Vision-Language MOT is a crucial tracking problem and has drawn increasing attention recently. It aims to track objects based on human language commands, replacing the traditional use of templates or pre-set information from training sets in conventional tracking tasks. Despite various efforts, a key challenge lies in the lack of a clear understanding of why language is used for tracking, which hinders further development in this field. In this paper, we address this challenge by introducing Language-Guided MOT, a unified task framework, along with a corresponding large-scale benchmark, termed LaMOT, which encompasses diverse scenarios and language descriptions. Specially, LaMOT comprises 1,660 sequences from 4 different datasets and aims to unify various Vision-Language MOT tasks while providing a standardized evaluation platform. To ensure high-quality annotations, we manually assign appropriate descriptive texts to each target in every video and conduct careful inspection and correction. To the best of our knowledge, LaMOT is the first benchmark dedicated to Language-Guided MOT. Additionally, we propose a simple yet effective tracker, termed LaMOTer. By establishing a unified task framework, providing challenging benchmarks, and offering insights for future algorithm design and evaluation, we expect to contribute to the advancement of research in Vision-Language MOT. We will release the data at https://github.com/Nathan-Li123/LaMOT.
Paper Structure (17 sections, 5 figures, 3 tables)
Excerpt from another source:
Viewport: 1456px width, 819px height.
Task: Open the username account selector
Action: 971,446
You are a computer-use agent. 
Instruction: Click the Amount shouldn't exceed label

This paper contains 17 sections, 5 figures, 3 tables.

Figures (5)

  • Figure 1: The visualization of two main settings of Vision-Language MOT, i.e., open-vocabulary classname tracking and referring expression tracking. Moreover, Language-Guided MOT enables tracking with any form of language while possessing the ability to recognize open-vocabulary terms.
  • Figure 2: (a) Representative examples from LaMOT, including sequences from five different scenarios. (b) Distribution of track counts from different scenarios, highlighting two scenarios from the same dataset dave2020tao. (c) Word cloud of the vocabulary used in LaMOT.
  • Figure 3: Illustration of our proposed LaMOTer, which contains two components of vision-language detection and object tracking. "KF" stands for Kalman Filter kalman1960new.
  • Figure 4: Qualitative results of LaMOTer on LaMOT. We observe that LaMOTer achieves satisfactory on all 5 scenarios. Each color represents a tracking trajectory.
  • Figure 5: Difficulty comparison of different scenarios in LaMOT using different metric including HOTA (image(a)), AssA (image(b)), DetA (image(c)), and MOTA (image(d)).